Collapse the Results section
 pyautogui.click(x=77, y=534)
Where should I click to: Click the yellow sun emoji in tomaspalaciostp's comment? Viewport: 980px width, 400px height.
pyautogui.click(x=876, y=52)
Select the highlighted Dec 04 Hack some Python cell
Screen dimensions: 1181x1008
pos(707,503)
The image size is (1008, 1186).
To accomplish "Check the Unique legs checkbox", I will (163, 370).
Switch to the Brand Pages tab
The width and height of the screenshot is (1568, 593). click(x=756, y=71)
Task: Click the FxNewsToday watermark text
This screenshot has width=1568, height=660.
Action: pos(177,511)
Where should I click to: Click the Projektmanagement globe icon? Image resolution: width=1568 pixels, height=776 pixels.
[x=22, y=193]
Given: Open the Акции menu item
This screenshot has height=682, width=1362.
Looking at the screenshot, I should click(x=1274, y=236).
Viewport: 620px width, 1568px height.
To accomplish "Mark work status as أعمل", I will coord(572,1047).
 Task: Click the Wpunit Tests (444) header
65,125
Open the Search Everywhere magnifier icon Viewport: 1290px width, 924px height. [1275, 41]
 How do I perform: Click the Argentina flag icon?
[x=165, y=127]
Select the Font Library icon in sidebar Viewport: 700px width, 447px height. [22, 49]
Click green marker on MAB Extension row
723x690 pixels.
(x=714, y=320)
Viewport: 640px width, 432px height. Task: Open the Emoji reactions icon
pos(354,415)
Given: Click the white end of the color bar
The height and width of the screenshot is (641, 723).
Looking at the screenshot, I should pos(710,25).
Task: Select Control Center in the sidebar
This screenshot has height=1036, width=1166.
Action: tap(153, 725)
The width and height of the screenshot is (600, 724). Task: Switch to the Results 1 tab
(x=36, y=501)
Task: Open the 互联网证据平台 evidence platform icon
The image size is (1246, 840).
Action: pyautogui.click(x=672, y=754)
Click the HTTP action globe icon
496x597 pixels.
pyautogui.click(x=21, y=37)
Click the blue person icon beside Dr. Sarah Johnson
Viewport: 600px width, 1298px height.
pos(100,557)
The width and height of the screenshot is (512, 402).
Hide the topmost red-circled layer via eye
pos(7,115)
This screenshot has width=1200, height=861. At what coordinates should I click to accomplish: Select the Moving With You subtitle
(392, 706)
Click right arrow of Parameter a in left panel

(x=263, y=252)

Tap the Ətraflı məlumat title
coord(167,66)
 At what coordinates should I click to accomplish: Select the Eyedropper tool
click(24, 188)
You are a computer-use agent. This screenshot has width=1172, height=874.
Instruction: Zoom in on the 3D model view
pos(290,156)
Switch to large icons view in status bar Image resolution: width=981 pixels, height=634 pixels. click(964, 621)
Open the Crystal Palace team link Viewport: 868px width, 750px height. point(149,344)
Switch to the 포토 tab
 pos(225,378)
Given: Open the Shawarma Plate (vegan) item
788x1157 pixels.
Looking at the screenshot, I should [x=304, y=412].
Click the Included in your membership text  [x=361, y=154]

-*-*-

Copy the whole listing out exactly, so that every line matches what is above.

▶ Answer space:
Collapse the Results section
 pyautogui.click(x=77, y=534)
Where should I click to: Click the yellow sun emoji in tomaspalaciostp's comment? Viewport: 980px width, 400px height.
pyautogui.click(x=876, y=52)
Select the highlighted Dec 04 Hack some Python cell
Screen dimensions: 1181x1008
pos(707,503)
The image size is (1008, 1186).
To accomplish "Check the Unique legs checkbox", I will (163, 370).
Switch to the Brand Pages tab
The width and height of the screenshot is (1568, 593). click(x=756, y=71)
Task: Click the FxNewsToday watermark text
This screenshot has width=1568, height=660.
Action: pos(177,511)
Where should I click to: Click the Projektmanagement globe icon? Image resolution: width=1568 pixels, height=776 pixels.
[x=22, y=193]
Given: Open the Акции menu item
This screenshot has height=682, width=1362.
Looking at the screenshot, I should click(x=1274, y=236).
Viewport: 620px width, 1568px height.
To accomplish "Mark work status as أعمل", I will coord(572,1047).
 Task: Click the Wpunit Tests (444) header
65,125
Open the Search Everywhere magnifier icon Viewport: 1290px width, 924px height. [1275, 41]
 How do I perform: Click the Argentina flag icon?
[x=165, y=127]
Select the Font Library icon in sidebar Viewport: 700px width, 447px height. [22, 49]
Click green marker on MAB Extension row
723x690 pixels.
(x=714, y=320)
Viewport: 640px width, 432px height. Task: Open the Emoji reactions icon
pos(354,415)
Given: Click the white end of the color bar
The height and width of the screenshot is (641, 723).
Looking at the screenshot, I should pos(710,25).
Task: Select Control Center in the sidebar
This screenshot has height=1036, width=1166.
Action: tap(153, 725)
The width and height of the screenshot is (600, 724). Task: Switch to the Results 1 tab
(x=36, y=501)
Task: Open the 互联网证据平台 evidence platform icon
The image size is (1246, 840).
Action: pyautogui.click(x=672, y=754)
Click the HTTP action globe icon
496x597 pixels.
pyautogui.click(x=21, y=37)
Click the blue person icon beside Dr. Sarah Johnson
Viewport: 600px width, 1298px height.
pos(100,557)
The width and height of the screenshot is (512, 402).
Hide the topmost red-circled layer via eye
pos(7,115)
This screenshot has width=1200, height=861. At what coordinates should I click to accomplish: Select the Moving With You subtitle
(392, 706)
Click right arrow of Parameter a in left panel

(x=263, y=252)

Tap the Ətraflı məlumat title
coord(167,66)
 At what coordinates should I click to accomplish: Select the Eyedropper tool
click(24, 188)
You are a computer-use agent. This screenshot has width=1172, height=874.
Instruction: Zoom in on the 3D model view
pos(290,156)
Switch to large icons view in status bar Image resolution: width=981 pixels, height=634 pixels. click(964, 621)
Open the Crystal Palace team link Viewport: 868px width, 750px height. point(149,344)
Switch to the 포토 tab
 pos(225,378)
Given: Open the Shawarma Plate (vegan) item
788x1157 pixels.
Looking at the screenshot, I should [x=304, y=412].
Click the Included in your membership text  [x=361, y=154]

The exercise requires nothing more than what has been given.